Guéniche A, Viac J, Lizard G, Charveron M, Schmitt D
DOI: 10.2340/00015555751923

Zinc therapies exert beneficial effects in several cutaneous pathologies through their antiinflammatory properties, but target cells and mechanisms of action are still uncertain. We wondered whether markers of the keratinocyte activation state, such as the expression of immune surface antigens (ICAM-1 and HLA-DR) and the production of TNF-alpha, frequently detected in inflammatory reactions, may be reduced by zinc. For this purpose, we used normal human keratinocytes derived from plastic skin surgery and cultured in low-calcium medium (MCDB153).

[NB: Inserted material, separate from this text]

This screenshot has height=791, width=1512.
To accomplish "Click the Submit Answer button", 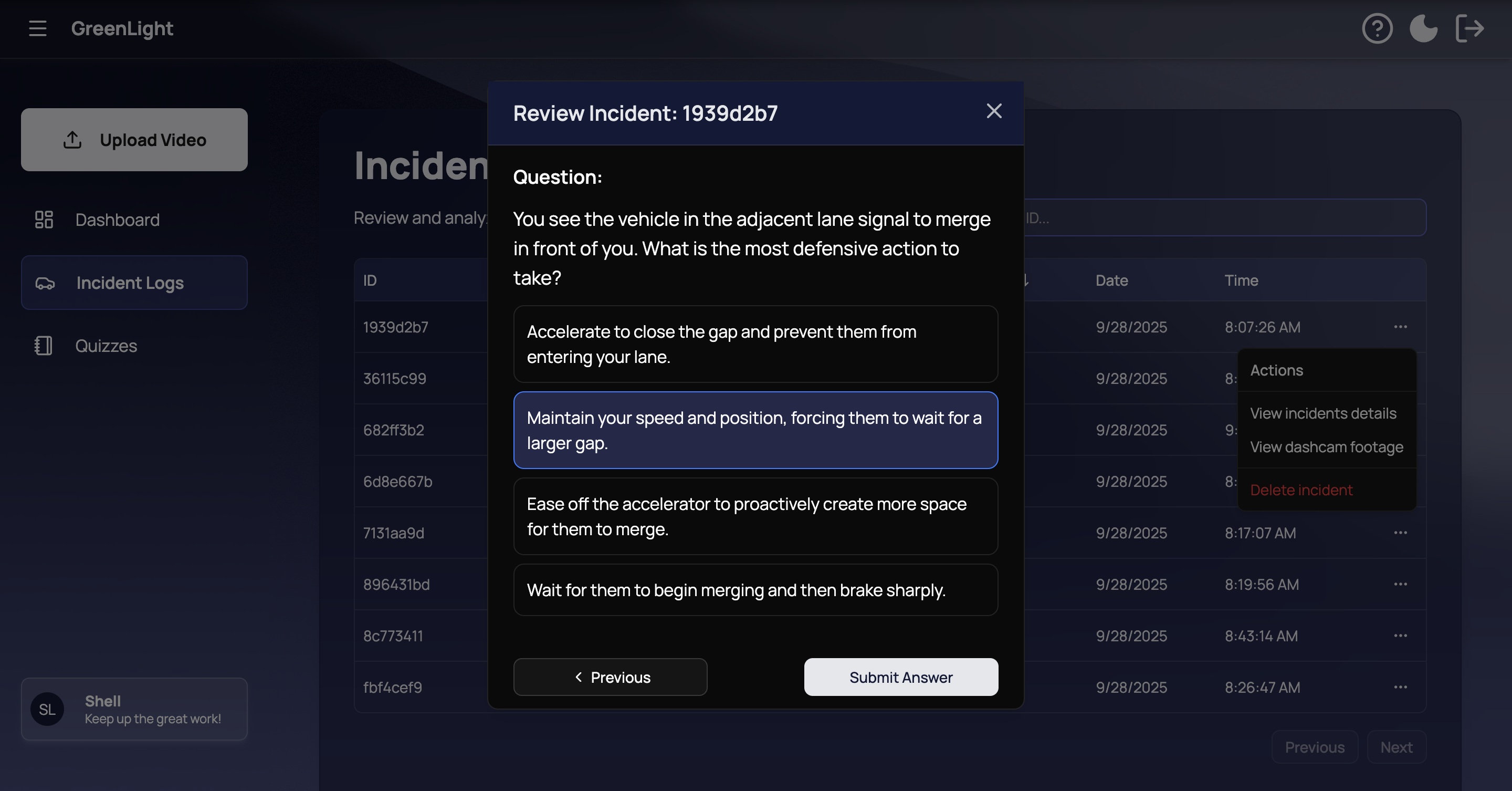I will tap(900, 677).
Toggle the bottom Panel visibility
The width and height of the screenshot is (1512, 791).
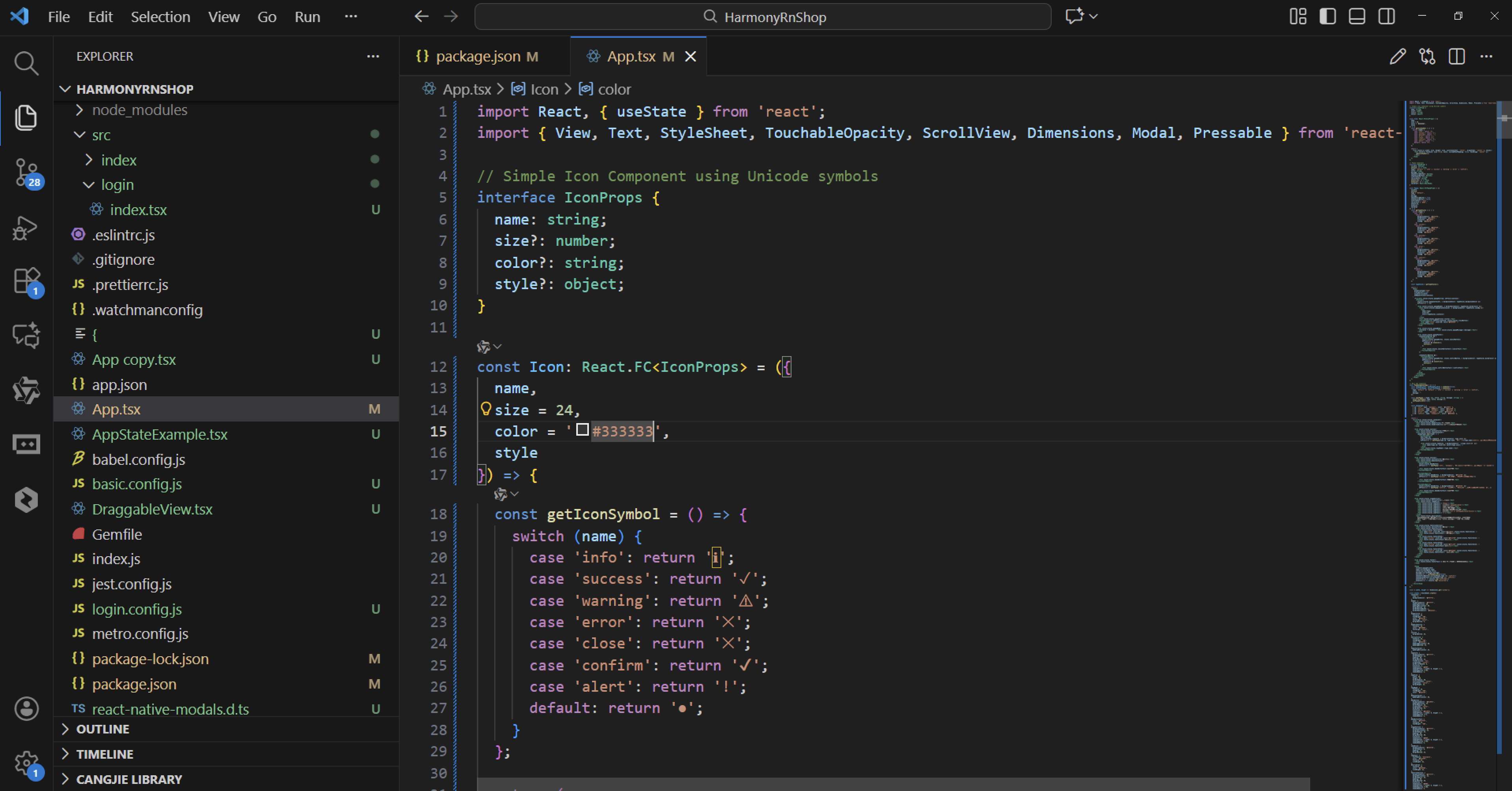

We studied the effects of ZnSO4 (12.5 to 50 microM) alone or in combination with IFN-gamma (5 U/ml), a mediator of inflammation produced by activated T-cells, or nickel (5-10 micrograms/ml), a sensitizing metal hapten. Using FACS analysis, we showed that the combination of zinc with nickel or the addition of ZnSO4 24 h before IFN-gamma or NiSO4 treatments reduced ICAM-1 expression on the keratinocyte surface (p < 0.01). However, zinc did not modify the IFN-gamma induced expression of HLA class II antigen on keratinocytes. Zn2+ could also reduce the TNF-alpha secretion of keratinocytes stimulated by IFN-gamma or Ni2+ during 48 h. Taken together, these data indicate that zinc can directly reduce some keratinocyte activation markers frequently observed in vivo; this action may be involved in the antiinflammatory effect of Zn(2+)-associated therapies in cutaneous inflammatory reactions.